Страница

Сергей Данилов - Гражданская война в Испании (1936 – 1939).
18 и 22 февраля каудильо прокомментировал Закон и прояснил свой образ действий после победы. «Националисты победили, и республике следует безоговорорчно капитулировать». Он объявил, что гарантиями будущего мира в Испании будут его патриотизм и его честь. Наказание ждет только преступников. «Репрессии чужды националистам, – заверил Франко. –Нечего опасаться тем, чьи руки не обагрены кровью».
14 февраля 1939 года Париж и Лондон адресовали Негрину новую ноту с рекомендацией о прекращении войны. Правительству Франко такой ноты не направили…
Обстановка в Республике после падения Каталонии и Менорки становилась все более мрачной. Республиканцы удерживали четверть страны с 9 миллионами жителей и исторической столицей – Мадридом. Благодаря постоянным мобилизациям они располагали 700-тысячной армией. На передовой находилось около 500 000 солдат, в резерве – еще 200 000 человек.

Выдержка из данных

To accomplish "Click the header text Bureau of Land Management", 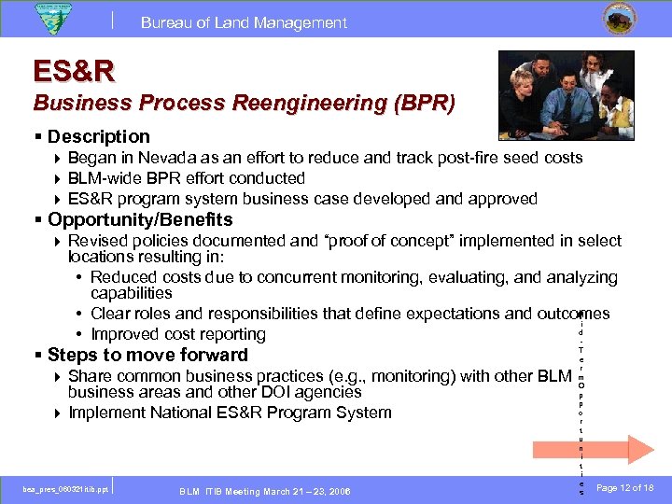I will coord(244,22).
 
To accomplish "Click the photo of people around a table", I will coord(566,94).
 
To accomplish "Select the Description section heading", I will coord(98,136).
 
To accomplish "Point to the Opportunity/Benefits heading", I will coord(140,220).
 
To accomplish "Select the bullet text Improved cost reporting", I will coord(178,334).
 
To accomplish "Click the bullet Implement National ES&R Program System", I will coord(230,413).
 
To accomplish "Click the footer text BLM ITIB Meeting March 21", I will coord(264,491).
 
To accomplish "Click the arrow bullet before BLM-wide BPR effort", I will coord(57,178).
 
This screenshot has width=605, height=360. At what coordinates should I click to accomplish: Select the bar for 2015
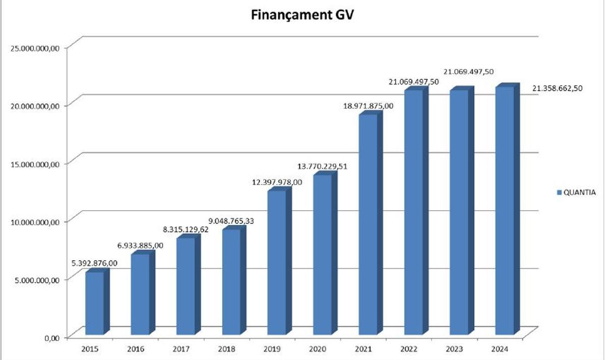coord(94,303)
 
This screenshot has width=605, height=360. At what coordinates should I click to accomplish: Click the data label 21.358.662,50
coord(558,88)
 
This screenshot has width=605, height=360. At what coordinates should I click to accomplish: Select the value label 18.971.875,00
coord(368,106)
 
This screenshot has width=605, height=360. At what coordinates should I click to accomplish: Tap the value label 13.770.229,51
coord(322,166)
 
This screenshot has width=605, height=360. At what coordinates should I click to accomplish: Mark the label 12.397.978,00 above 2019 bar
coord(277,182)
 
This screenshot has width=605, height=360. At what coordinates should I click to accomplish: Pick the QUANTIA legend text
==
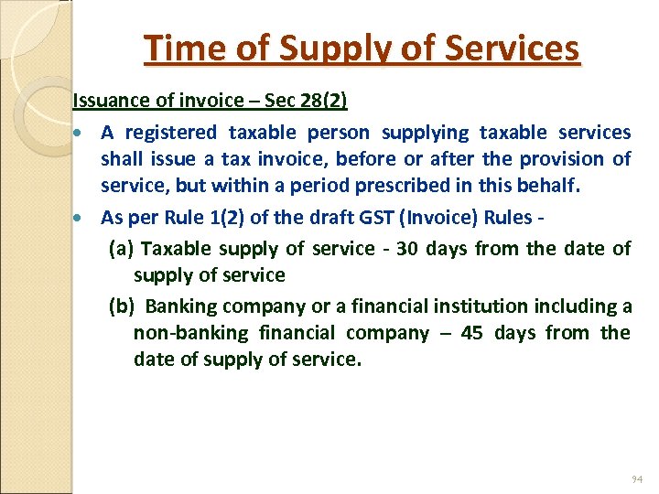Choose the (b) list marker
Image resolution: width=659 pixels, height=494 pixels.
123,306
...
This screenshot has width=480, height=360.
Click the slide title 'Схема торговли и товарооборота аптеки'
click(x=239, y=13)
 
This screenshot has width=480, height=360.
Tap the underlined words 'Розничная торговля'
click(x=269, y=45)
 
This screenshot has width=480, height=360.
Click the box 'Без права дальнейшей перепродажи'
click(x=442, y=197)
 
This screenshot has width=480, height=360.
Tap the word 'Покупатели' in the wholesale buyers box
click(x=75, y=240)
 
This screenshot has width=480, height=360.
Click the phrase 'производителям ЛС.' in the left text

Задание
Продолжите текст о гражданской войне в Испании, начав сразу после его последнего предложения. Данные представляют собой отдельный, самостоятельный материал.

Ответ
Стрелкового оружия (кроме пулеметов), патронов и гранат было достаточно. Военные предприятия пяти городов в конце 1938 года после установки необходимого оборудования (поступившего из СССР) приступили к производству отечественных орудий, бронетехники и самолетов. Республиканские позиции вокруг крупнейших городов – Мадрида и Валенсии были хорошо укреплены. Каждый укрепленный пояс включал несколько полос глубиной в 2-3 километра. Основная база флота – Картахена была неприступна с моря.
В феврале 1939 года некоторых республиканцев воодушевили сообщения международной печати о подготовке англо-франко-советского военного союза, направленного против Германии и Италии. Казалось, расчеты Прието и Негрина на скорый общеевропейский конфликт оправдываются. Остается только продержаться несколько месяцев – и Франко лишится союзников, а Республика их приобретет.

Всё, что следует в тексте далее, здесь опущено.